◆ Your tasks:
(a) Translate this sentence from the passage on the Butterfly Transform into Spanish: "BFT fuses all the channels in log n layers with O(n) operations at each layer."
(b) Write out the stretch of the passage on the Butterfly Transform from "In this paper, we" through "variety of applications.".
(c) Continue the passage on the Butterfly Transform from where it stops.

◆ Source text:
::::::::

Devising convolutional neural networks (CNN) that can run efficiently on resource-constrained edge devices has attracted several researchers. Current state-of-the-art efficient architecture designs are mainly structured to reduce the overparameterization of CNNs [25, 16] . A common design choice is to reduce the FLOPs and parameters of a network by factorizing convolutional layers [18, 32, 28, 41] , using a separable depth-wise convolution, into two components: (1) spatial fusion, where each spatial channel is convolved independently by a depth-wise convolution; and (2) channel fusion, where all the spatial channels are linearly combined by 1 × 1-convolutions, known as point-wise convolution. During spatial fusion, the network learns features from the spatial planes and during channel fusion the network learns relations between these features across channels. This is often implemented using 3 × 3 filters for the spatial fusion, and 1 × 1 filters for the channel fusion. Inspecting the computational profile of these networks at inference time reveals that the computational burden of the spatial fusion is relatively negligible compared to that of the channel fusion. In fact, the computational complexity of the point-wise convolutions in the channel fusion is quadratic in the number of channels (O(n 2 ) where n is the number of channels).

These expensive point-wise convolutions during channel fusion are the main focus of this paper. The point-wise convolutions form a fully connected structure between neurons and can be efficiently implemented using a matrix multiplication. The literature on efficient matrix multiplication suggests imposing a structure over this matrix. Low-rank [22] or circulant [2, 9] structures are few examples of structures that offer efficiencies in matrix multiplication. In the context of representing point-wise convolutions in a neural network, an ideal structure, we argue, should have the following properties. First, the structure should not impose significant limitations on the capacity of the network. In other words, an ideal structure should maintain high information flow through the network; This can be thought of as having a large bottleneck size 1 . Second, the structure should offer efficiency gains; this is often done by minimizing the FLOPS; in our case, this translates into having fewer edges in the network's graph. Finally, in an ideal network structure, there should be at least one path from every input node to all output nodes. This enables the cross talk across channels during the fusion and without this property some input nodes may not receive crucial signals during the back propagation.

In this paper, we introduce the Butterfly Transform (BFT ), a light-weight channel fusion method with the complexity of O(n log n) with respect to the number of channels. BFT fuses all the channels in log n layers with O(n) operations at each layer. We show that BFT 's network structure is an optimal structure (in terms of FLOPs) that satisfies all of the aforementioned properties of an ideal channel-fusion network. The structure of the BFT network is inspired from the butterfly operations in the Fast Fourier Transform (FFT). These butterfly operations have been heavily optimized in several hardware/software platforms [12, 5, 10] making BFT readily usable in a wide variety of applications.

Our experimental evaluations show that simply replacing the point-wise convolutions with BFT offer significant gain. We have observed that under similar number of FLOPs, the butterfly transform consistently improves the accuracy of the efficient design of the original CNN architectures. For example using BFT in MobileNet v1 0.25 with 37M number of FLOPs get 53.6 top-1 accuracy on the imagenet dataset [7] and using BFT in ShuffleNet v2 0.5 with 41M number of FLOPs achieve 61.33 top-1 accuracy.

::::::::

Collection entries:
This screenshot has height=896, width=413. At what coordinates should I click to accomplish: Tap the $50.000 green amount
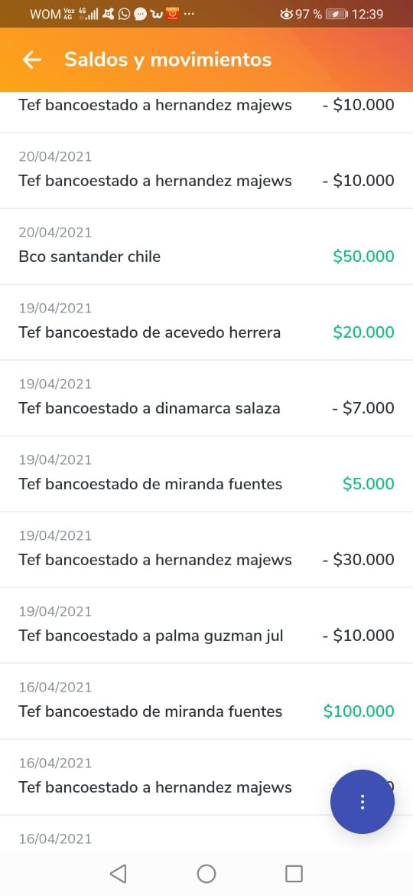click(363, 256)
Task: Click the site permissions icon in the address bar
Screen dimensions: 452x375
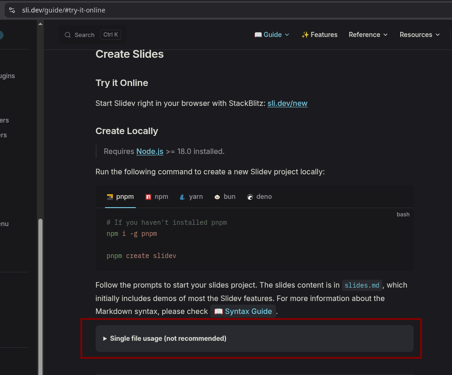Action: pos(12,10)
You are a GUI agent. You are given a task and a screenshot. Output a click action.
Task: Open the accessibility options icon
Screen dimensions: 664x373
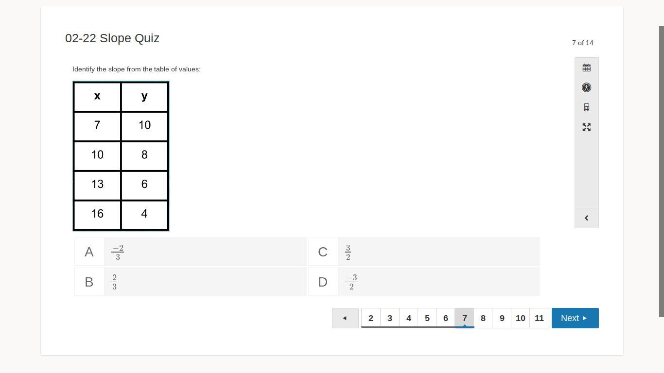586,87
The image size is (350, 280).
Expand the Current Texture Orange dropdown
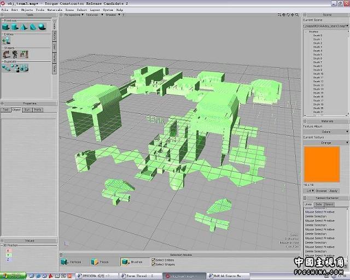(326, 142)
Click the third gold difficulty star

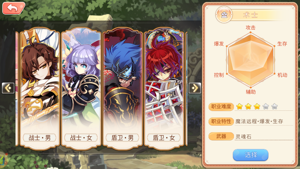tap(257, 106)
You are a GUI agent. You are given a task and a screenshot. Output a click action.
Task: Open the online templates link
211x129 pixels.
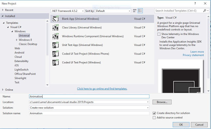[102, 89]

::::::::

◆ Answers to each task:
(a) BFT fusiona todos los canales en log n capas con O(n) operaciones en cada capa.

(b)
In this paper, we introduce the Butterfly Transform (BFT ), a light-weight channel fusion method with the complexity of O(n log n) with respect to the number of channels. BFT fuses all the channels in log n layers with O(n) operations at each layer. We show that BFT 's network structure is an optimal structure (in terms of FLOPs) that satisfies all of the aforementioned properties of an ideal channel-fusion network. The structure of the BFT network is inspired from the butterfly operations in the Fast Fourier Transform (FFT). These butterfly operations have been heavily optimized in several hardware/software platforms [12, 5, 10] making BFT readily usable in a wide variety of applications.

(c)
2 Related Work

Deep neural networks suffer from intensive computations. Several approaches have been proposed to address efficient training and inference in deep neural networks.

Efficient CNN architecture designs: Recent successes in visual recognition tasks, including object classification, detection, and segmentation, can be attributed to exploration of different CNN designs [24, 33, 15, 23, 35, 20] . To make these network designs more efficient, they have factorized convolutions into different steps enforcing distinct focuses on spatial and channel fusion [18, 32] . Further, other approaches extended the factorization schema with sparse structure either in channel fusion [28, 41] or spatial fusion [29] . [19] forced more connections between the layers of the network but reduced the computation by desigining smaller layers. Our method follows the same direction of designing a sparse structure on channel fusion that enables lower computation with a minimal loss in accuracy.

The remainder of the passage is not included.